"Where do you want to go?" responded the Cheshire cat.
"I don't know," Alice answered.
"Then," said the cat, "it doesn't matter."
~Lewis Carroll, Alice in Wonderland
'Alice in Wonderland' fascinated me when I was a kid. I gleefully lapped up her adventures, imagining myself falling down that rabbit-hole, getting lost in that fantastic world of creatures ...an escape from reality which sometimes threatened to overwhelm me. Everything about that story captivated me 'cept for the above dialogue btwn Alice n the Cheshire cat. As I grew up, I found it weird that Alice couldnt make up her mind on where she wanted to go or what she wanted to do and that in my opinion was something of a 'serious problem'.
And one day as I read the 'above mentioned' for the millionth time, I asked myself 'what is it that I want to do'...'Do I know the road I want to take'? In that instant I realised I was so much like Alice...confused, scared & unsure. I shut the book, placed it back on the shelf, walked up to a mirror and took a long, hard look at myself...I didnt like what I saw! I saw myself 'directionless' & 'clueless' and for a minute as I let that feeling wash oer me, I was aghast at myself...I didnt want to be 'Alice' anymore! I didnt want any 'Cheshire cat' telling me 'It doesnt matter'...It does matter..It does!!

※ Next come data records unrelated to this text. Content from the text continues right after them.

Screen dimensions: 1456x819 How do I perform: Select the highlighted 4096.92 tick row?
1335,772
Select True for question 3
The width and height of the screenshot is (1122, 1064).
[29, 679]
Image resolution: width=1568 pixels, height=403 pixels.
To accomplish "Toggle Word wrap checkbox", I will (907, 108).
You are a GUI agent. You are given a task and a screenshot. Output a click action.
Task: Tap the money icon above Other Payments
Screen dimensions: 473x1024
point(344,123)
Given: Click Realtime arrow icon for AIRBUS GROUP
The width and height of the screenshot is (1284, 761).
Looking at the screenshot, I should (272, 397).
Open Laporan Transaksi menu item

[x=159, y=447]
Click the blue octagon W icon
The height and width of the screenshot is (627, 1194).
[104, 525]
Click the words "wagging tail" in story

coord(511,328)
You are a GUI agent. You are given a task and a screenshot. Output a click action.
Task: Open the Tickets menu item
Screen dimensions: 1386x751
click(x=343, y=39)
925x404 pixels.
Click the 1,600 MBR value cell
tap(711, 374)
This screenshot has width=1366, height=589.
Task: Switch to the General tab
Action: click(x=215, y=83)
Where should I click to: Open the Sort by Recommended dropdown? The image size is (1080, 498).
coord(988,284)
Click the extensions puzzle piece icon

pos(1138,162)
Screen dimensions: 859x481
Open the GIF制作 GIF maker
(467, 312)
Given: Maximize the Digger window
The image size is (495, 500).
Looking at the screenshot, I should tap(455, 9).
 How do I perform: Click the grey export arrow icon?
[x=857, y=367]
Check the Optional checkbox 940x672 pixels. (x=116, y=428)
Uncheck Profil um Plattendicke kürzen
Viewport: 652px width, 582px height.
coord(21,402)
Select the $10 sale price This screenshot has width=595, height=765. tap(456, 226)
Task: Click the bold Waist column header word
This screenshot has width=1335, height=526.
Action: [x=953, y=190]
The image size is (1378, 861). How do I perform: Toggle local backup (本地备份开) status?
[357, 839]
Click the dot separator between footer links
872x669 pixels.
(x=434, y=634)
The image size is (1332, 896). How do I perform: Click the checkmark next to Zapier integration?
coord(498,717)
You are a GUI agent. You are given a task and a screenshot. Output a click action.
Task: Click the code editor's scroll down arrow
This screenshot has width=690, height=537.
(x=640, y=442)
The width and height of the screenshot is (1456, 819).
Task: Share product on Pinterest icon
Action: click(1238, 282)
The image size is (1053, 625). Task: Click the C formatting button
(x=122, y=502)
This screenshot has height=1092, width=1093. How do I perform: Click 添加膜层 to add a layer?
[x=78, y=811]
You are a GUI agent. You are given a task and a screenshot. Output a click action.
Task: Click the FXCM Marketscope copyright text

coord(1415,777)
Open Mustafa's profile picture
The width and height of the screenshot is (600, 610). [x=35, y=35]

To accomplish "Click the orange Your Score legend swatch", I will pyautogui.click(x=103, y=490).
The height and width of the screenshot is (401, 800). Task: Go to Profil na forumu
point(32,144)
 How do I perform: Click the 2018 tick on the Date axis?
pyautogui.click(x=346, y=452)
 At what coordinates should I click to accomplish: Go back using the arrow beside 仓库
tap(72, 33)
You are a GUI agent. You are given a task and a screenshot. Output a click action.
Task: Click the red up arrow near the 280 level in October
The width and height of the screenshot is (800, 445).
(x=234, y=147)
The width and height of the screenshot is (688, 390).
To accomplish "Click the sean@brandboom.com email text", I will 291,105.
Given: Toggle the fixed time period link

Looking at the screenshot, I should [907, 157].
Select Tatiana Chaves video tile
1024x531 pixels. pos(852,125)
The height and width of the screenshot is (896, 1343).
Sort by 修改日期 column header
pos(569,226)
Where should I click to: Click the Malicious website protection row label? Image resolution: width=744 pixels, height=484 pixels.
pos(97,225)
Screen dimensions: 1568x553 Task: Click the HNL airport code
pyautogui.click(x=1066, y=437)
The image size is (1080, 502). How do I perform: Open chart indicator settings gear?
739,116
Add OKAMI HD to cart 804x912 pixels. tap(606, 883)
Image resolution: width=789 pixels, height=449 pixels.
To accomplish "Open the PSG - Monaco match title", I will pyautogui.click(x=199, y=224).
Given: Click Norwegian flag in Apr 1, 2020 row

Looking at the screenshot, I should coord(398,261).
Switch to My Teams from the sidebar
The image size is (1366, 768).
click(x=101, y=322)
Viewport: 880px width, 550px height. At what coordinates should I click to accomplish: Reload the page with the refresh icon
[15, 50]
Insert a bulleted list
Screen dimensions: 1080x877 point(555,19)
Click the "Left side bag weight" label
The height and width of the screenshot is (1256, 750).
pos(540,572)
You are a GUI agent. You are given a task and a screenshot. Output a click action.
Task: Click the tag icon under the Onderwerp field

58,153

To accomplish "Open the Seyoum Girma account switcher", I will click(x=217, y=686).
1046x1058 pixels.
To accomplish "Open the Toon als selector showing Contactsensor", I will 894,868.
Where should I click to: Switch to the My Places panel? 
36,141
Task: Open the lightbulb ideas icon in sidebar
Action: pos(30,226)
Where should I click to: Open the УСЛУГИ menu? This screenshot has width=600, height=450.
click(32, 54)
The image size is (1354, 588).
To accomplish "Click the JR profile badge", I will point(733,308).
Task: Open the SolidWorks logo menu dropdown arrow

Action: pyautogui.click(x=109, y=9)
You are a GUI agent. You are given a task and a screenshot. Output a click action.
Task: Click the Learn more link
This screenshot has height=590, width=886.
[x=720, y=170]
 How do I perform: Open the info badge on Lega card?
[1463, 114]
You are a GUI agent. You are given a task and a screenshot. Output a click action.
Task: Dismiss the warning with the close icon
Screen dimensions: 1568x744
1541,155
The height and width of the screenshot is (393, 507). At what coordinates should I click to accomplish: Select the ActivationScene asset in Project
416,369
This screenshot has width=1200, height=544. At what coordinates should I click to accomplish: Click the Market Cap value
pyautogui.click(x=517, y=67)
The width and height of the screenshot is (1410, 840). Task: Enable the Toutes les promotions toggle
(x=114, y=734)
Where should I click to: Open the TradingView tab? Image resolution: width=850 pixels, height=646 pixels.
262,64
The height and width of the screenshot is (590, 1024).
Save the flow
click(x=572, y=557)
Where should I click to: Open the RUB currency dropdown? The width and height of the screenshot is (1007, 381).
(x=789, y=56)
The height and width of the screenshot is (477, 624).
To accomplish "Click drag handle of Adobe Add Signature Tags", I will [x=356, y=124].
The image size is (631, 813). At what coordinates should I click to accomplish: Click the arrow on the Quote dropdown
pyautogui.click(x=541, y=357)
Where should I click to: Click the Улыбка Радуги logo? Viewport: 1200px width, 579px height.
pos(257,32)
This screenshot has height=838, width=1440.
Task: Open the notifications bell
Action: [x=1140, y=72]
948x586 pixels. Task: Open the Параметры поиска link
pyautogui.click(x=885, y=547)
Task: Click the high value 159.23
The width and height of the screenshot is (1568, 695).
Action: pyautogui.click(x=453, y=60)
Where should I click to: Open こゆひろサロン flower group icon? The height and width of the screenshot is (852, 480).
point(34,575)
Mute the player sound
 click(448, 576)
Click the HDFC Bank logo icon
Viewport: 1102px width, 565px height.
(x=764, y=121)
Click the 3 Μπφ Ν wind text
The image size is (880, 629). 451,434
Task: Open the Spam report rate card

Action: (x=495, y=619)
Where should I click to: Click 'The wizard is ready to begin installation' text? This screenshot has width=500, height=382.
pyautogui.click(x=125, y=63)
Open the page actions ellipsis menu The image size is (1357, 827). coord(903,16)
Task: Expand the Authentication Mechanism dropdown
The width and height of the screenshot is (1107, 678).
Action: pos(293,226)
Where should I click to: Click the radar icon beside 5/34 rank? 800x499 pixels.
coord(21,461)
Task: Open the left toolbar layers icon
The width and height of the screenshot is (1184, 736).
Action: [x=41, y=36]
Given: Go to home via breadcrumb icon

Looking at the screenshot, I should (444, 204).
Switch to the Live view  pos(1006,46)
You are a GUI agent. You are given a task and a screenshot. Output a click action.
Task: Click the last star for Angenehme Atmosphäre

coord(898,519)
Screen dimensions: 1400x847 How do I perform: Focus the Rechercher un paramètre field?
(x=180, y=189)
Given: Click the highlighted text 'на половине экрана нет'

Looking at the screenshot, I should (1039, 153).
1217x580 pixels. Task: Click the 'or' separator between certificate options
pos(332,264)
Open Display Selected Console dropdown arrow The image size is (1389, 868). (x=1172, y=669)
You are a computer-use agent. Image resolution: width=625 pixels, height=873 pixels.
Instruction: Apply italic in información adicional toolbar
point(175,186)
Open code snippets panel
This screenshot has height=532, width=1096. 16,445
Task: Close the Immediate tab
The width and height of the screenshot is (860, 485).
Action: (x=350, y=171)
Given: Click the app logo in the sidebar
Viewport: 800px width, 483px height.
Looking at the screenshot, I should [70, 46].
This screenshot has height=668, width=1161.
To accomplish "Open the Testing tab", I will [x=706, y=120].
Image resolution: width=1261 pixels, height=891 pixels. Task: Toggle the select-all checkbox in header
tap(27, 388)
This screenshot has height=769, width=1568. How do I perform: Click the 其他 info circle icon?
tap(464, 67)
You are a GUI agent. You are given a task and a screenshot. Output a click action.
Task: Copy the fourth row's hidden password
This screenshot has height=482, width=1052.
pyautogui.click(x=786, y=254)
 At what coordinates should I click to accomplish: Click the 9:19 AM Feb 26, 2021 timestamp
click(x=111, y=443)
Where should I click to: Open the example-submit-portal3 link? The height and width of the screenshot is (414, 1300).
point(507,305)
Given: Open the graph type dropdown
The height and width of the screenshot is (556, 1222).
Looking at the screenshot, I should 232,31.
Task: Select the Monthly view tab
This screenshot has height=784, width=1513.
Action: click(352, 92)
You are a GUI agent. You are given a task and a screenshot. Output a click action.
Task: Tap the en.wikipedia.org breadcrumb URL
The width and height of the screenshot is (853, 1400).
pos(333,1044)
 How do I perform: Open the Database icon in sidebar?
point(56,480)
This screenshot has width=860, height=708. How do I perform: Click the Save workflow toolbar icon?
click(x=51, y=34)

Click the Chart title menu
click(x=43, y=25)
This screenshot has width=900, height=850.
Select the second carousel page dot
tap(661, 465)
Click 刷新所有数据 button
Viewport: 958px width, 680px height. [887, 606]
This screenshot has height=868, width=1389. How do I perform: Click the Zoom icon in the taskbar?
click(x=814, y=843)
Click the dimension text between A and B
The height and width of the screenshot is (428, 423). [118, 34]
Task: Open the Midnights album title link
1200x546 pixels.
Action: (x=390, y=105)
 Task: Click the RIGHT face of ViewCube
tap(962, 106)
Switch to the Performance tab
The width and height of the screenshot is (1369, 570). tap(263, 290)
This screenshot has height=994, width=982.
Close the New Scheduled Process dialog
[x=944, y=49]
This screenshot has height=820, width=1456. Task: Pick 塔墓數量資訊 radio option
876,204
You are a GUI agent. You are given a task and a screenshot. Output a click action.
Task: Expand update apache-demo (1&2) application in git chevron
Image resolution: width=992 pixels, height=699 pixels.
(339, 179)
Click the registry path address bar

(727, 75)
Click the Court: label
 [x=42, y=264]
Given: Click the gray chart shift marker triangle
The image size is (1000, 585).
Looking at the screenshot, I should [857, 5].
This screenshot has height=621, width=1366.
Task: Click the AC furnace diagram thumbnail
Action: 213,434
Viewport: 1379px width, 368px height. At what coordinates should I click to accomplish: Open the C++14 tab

I wanted to take control of my life. I wanted to steer my ship the way I chose, to a destination I decided upon. Of course, there would be 'stops' along the way, but as long as I dont take my eyes off the goal, the obstacles dont matter...It has been 8 years since the day I decided 'Alice' wasnt going to be my role model anymore...
I love to escape every now and then into the world of fantasy ..who doesnt?! But I have my feet firmly rooted in reality, a mind that tells me 'look ahead...keep going..do not rest till u've reached ur goal' ...I get tired sometimes wondering if its all goin to be worth it...but one thing I know for sure - as long as I plod on 'destination' in mind, the struggle wont matter...not at all!
"Then," said the cat, "it doesn't matter."